> TASK OBJECTIVE
Copy out the rows word for word, starting at the line that contains "Task: Click Clear filters button" and ending at the last line of the rows.

[start of DATA SHOWN]

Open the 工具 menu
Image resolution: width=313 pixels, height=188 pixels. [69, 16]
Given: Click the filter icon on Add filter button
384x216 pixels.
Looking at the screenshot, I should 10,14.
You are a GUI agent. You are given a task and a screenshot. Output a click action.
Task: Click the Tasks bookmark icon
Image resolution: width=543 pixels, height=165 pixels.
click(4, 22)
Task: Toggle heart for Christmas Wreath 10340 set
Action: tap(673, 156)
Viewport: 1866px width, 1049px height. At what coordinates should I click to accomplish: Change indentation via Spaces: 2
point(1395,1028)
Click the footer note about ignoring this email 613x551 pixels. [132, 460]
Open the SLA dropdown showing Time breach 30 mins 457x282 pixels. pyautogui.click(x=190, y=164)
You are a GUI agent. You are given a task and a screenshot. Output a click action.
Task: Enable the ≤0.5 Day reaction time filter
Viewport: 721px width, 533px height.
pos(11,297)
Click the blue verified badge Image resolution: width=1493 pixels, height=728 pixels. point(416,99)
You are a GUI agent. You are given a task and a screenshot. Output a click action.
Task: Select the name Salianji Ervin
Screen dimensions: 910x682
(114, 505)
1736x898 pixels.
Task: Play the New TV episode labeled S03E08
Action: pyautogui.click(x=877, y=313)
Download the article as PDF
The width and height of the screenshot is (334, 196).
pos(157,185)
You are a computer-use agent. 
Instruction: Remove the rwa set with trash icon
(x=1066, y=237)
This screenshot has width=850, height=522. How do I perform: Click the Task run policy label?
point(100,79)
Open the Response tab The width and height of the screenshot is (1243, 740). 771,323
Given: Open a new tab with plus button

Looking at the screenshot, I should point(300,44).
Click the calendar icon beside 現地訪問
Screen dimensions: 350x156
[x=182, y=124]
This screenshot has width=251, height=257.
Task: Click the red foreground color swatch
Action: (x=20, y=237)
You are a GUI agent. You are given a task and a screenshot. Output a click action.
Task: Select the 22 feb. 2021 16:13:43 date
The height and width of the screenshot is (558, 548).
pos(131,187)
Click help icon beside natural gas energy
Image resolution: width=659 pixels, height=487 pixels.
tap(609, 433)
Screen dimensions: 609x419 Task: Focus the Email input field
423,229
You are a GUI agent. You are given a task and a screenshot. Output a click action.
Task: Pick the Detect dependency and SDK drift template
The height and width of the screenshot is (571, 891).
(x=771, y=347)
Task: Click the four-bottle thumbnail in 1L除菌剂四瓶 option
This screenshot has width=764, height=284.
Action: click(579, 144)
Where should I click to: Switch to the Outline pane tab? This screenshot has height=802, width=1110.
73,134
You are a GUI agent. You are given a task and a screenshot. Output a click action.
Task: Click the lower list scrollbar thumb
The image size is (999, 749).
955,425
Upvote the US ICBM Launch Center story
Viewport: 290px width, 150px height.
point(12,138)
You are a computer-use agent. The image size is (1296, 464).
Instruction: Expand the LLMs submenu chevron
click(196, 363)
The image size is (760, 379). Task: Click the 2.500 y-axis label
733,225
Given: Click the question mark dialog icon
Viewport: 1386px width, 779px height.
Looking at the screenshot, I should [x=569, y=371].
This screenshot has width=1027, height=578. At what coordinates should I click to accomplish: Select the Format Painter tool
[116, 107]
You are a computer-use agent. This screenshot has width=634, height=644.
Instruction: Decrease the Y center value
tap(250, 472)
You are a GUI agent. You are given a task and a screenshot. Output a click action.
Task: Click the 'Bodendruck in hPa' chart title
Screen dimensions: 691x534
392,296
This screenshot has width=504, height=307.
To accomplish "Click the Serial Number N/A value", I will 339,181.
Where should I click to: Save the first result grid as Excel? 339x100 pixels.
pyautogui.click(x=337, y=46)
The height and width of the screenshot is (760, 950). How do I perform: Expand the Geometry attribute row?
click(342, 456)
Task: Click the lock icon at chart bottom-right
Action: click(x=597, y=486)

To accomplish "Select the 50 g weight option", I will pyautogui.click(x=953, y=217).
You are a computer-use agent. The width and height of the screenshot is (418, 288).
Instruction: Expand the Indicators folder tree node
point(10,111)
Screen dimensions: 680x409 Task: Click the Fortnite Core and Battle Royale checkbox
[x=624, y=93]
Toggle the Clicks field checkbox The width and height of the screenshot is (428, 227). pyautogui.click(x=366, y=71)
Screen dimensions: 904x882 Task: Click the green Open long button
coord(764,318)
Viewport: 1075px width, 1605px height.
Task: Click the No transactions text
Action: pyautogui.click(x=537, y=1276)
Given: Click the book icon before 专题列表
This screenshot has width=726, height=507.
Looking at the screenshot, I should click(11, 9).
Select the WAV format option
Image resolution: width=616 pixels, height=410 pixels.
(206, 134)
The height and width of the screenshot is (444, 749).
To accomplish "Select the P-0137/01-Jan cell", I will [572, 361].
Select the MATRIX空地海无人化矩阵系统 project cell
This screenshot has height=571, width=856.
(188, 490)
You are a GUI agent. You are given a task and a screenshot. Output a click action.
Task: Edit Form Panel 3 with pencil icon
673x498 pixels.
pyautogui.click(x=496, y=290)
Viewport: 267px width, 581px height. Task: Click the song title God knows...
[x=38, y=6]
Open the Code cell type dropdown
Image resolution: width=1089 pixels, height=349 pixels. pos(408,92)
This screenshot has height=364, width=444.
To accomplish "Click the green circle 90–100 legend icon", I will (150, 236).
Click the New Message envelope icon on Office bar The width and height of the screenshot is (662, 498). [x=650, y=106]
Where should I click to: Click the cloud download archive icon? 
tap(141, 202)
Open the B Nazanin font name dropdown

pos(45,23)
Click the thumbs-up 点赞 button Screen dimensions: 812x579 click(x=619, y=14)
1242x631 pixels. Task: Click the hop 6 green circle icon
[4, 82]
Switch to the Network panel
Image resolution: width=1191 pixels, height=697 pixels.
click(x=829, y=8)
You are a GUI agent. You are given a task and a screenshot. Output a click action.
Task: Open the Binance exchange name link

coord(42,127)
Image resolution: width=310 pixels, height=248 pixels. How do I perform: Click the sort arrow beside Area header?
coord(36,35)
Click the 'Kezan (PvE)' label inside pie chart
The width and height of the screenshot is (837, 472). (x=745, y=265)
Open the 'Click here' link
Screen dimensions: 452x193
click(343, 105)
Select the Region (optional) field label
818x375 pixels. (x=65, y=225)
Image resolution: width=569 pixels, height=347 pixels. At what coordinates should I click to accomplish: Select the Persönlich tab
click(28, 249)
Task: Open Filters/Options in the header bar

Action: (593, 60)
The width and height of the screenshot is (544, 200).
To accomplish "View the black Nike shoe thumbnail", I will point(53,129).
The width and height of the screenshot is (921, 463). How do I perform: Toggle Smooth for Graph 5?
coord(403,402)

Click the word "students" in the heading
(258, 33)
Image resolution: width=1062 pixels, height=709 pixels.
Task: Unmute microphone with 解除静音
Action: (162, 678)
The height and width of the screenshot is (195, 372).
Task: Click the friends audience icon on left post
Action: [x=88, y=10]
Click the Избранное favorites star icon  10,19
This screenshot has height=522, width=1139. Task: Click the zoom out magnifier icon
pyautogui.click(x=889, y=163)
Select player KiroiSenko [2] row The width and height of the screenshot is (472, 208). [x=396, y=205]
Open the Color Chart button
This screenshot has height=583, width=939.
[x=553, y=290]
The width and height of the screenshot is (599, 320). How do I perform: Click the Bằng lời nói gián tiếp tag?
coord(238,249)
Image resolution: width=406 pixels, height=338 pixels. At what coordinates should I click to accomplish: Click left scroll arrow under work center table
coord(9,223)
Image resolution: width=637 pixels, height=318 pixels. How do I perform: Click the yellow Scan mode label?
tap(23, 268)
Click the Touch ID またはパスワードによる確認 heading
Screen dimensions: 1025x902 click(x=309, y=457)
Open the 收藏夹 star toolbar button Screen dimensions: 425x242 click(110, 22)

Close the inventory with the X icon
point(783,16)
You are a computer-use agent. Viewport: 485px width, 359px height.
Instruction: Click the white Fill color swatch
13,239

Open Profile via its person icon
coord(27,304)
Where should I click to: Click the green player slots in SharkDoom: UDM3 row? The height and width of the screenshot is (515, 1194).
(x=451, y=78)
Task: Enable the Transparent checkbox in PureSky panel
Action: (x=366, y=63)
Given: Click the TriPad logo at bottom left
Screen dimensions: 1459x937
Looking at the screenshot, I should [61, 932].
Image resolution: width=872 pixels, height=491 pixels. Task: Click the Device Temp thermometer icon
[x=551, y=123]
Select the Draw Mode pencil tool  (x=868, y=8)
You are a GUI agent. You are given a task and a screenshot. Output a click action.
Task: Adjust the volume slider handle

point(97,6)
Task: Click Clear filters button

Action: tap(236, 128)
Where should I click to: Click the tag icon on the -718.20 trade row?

[end of DATA SHOWN]

> EXERCISE RESULT
Task: Click Clear filters button

Action: tap(236, 128)
Where should I click to: Click the tag icon on the -718.20 trade row?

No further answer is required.